Kitap(lar), eski fotoğrafların derlenip onlardan hikaye üretilmesine dayanıyor: biraz X-men, biraz zaman yolculuğu/geçit kapıları, bol koşturmaca, Stephen King’in "Hearts in Atlantis"ini andıran saf ve temiz duygulu aşk. Yazarın ilk amacı, bu ilginç fotoğrafların derlendiği bir albüm yayınlamakmış ama editörünün tavsiyesi üzerine hepsini bir konu etrafında birleştirmiş, çok da iyi yapmış.
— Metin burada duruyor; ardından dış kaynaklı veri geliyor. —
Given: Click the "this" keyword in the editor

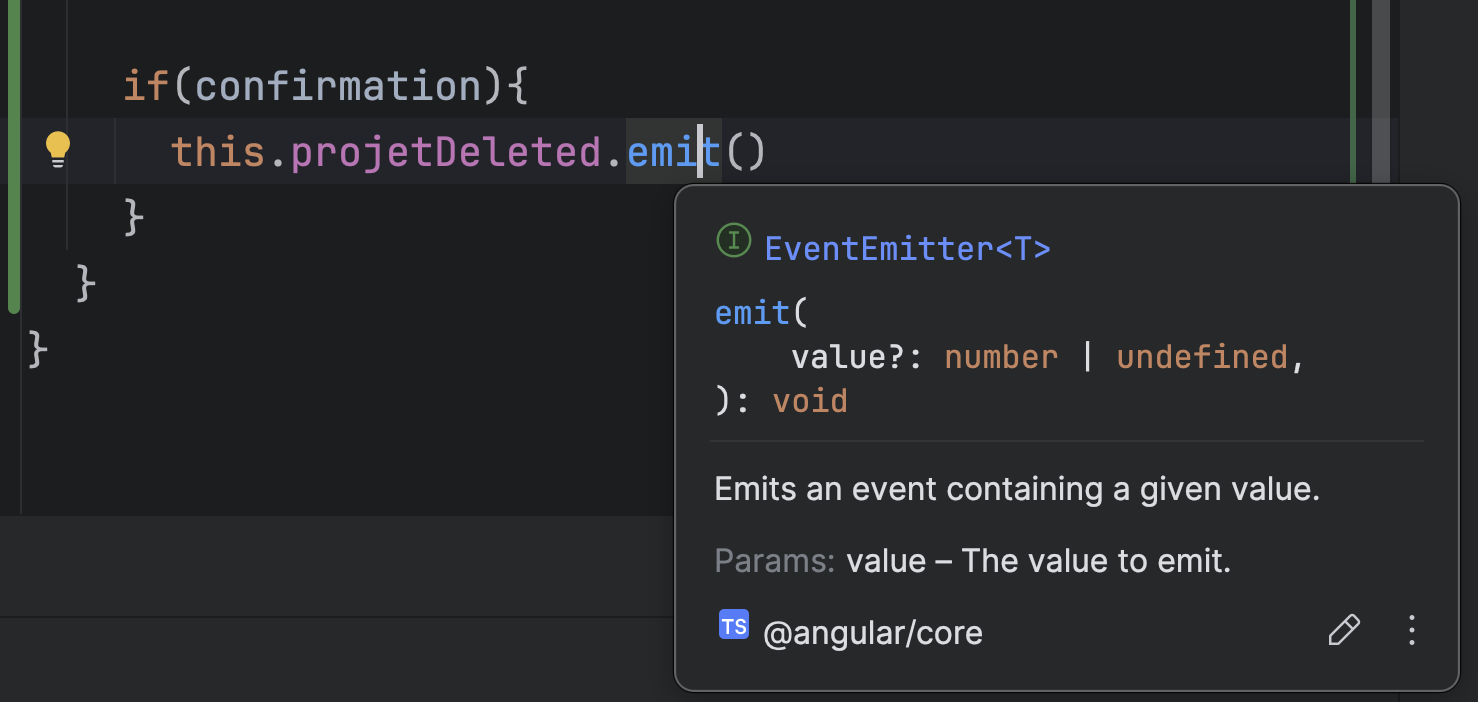Looking at the screenshot, I should 218,152.
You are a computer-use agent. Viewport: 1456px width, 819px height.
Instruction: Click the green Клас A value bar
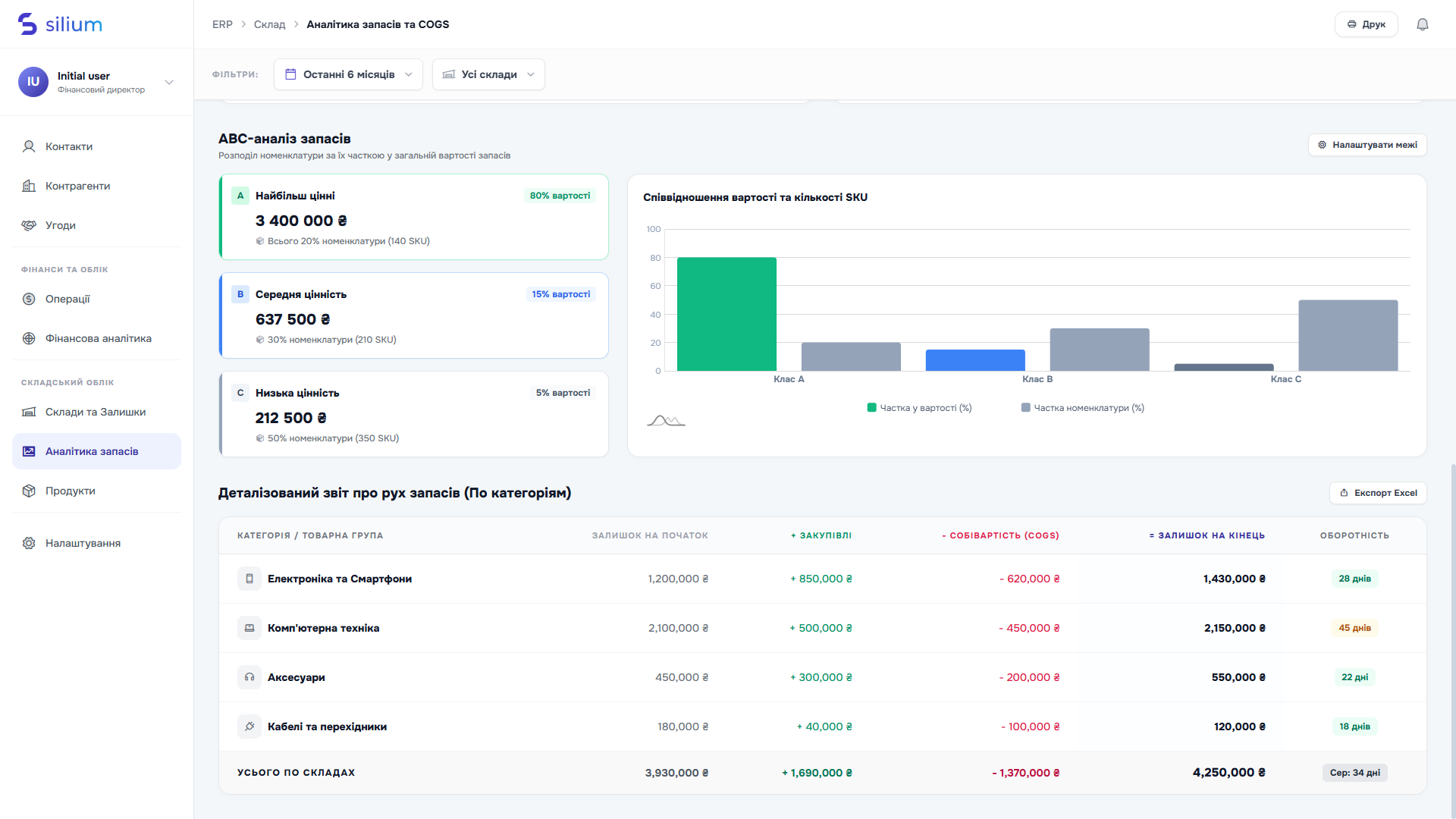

Akla ortaçağ filmlerindeki büyücülerin baktıkları fallar, kehanetler geliyor (şimdi bunu yazınca hatırladım: Ancillary Sword’da da bu türden kehanet sikkeleri var). Vaktiyle televizyonda -herhalde Rezzan Kiraz’dı, özür dilerim- tarot açan bir falcının dediği bir şey çok ilgimi çekmişti: fal aslında geleceği göstermez, onu yapar ("set eder" desem?). Yani diyelim ki bir kutuya bir kedi ile olası öldürücü bir madde koyup (diyelim %50 aktive olma olasılığı olan radyoaktif bir malzeme), kutuyu kapattınız. Kedi kapalı kutuda yaşıyor ya da ölü ama siz kapağı açıp da bakana kadar ne yaşıyor ne de ölü, ya da bir başka deyişle hem yaşıyor hem de ölü (ve evet, gönderme yaptığım düşünce deneyinin ne olduğunu ben de biliyorum, hatta bize bunun dersini okuttular 8P). İşte çok küçük ölçekte durumumuz bundan ibaret – bir şeyin durumunu ölçene kadar, o şey belli ölçülerde (olasılıklarda) muhtemel durumların her birinde. Bu aykırı düşünce Kopenag Yorumu dediğimiz, kuantum fiziğinin temelini oluşturan kabuldür, size saçma gelebilir ama doğrudur, sonradan misler gibi saçmasapan etkileri deneylerde gözlemlenmiştir ("garip ama gerçek" ya da "saçma ama gerçek" ya da daha da ileriye götürecek olursak ahkamımızı: Credo quia absurdum (ilgilendiyseniz, bir zahmet araştırın bulun detayları, benden buraya kadar (bonus: Yahuda İskaryot’un ölümünden sonraki havari nasıl belirlendi? Azzzzz sonra…)).

Neyse, ne diyordum, evet: hikayemizi, hayatımızı, evrenimizi olasılıklar üzerine kurmak ve hikayemizden kipat, hayatımızdan hikaye ve evrenimizde de mikroskopik (mikroskopik lafın gelişi, elektronlardan bahsediyoruz) olaylardan makroskopik olayları gözlemlemek. Zevkli bir şey. 8)

Neredeyse unutuyordum: Sevgili Bahar, eğer ola ki bu girişi okuduysan, lütfen Miss Peregrine’s Home for Peculiar Children’a bir göz at, seveceğini düşünüyorum (hiçbir şeyi değilse bile fotoğrafları).